首页> 中文期刊> 《中国内镜杂志》 >腹腔镜手术治疗宫颈癌临床预后的影响因素分析

腹腔镜手术治疗宫颈癌临床预后的影响因素分析

         

摘要

目的 分析影响腹腔镜手术治疗宫颈癌临床预后的危险因素.方法 研究纳入2013年3月-2016年1月在该院行腹腔镜手术治疗宫颈癌患者80例为研究对象,术后对患者进行随访,并以宫颈癌复发和死亡为终点事件,分析患者总生存期和无病生存期,通过Cox回归模型分析影响宫颈癌手术预后的危险因素.结果 80例患者随访时间12~46个月,中位随访时间39个月.随访期间16例患者复发,6例患者死亡.无病生存期为(41.85±1.06)个月,总生存期为(44.86±0.74)个月.Cox回归分析显示肿瘤大小、临床分期、淋巴结转移和脉管浸润是影响宫颈癌手术预后的独立危险因素.结论 影响腹腔镜手术治疗宫颈癌临床预后的独立危险因素为肿瘤大小、临床分期、淋巴结转移和脉管浸润.%Objective To investigate the risk factors associated with clinical prognosis of cervical cancer treated with laparoscopic surgery.
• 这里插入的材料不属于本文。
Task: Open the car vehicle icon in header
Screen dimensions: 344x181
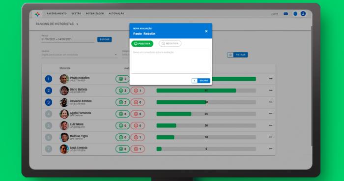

Methods 80 patients with cervical cancer were recruited in the study, who underwent radical surgery with laparoscopic surgery from March 2013 to December 2016. The patients were followed up after surgery, and the overall survival and disease free survival was analyzed with tumor recurrence and death as the terminal events. And the risk factors associated with clinical prognosis were identified by using Cox regression analysis. Results The patients were followed up from 12 months to 46 months, and the median period was 39 months. There were 16 recurrences and 6 deaths during the period of follow-up, yielding a disease-free survival of (41.85 ± 1.06) year and an overall survival of (44.86 ± 0.74) year. Cox regression analysis demonstrated that tumor size, clinical stage, lymph node metastasis and vascular invasion were independent risk factors associated with clinical prognosis of cervical cancer treated with laparoscopic surgery. Conclusion Tumor size, clinical stage, lymph node metastasis and vascular invasion were independent risk factors associated with clinical prognosis of cervical cancer treated with laparoscopic surgery.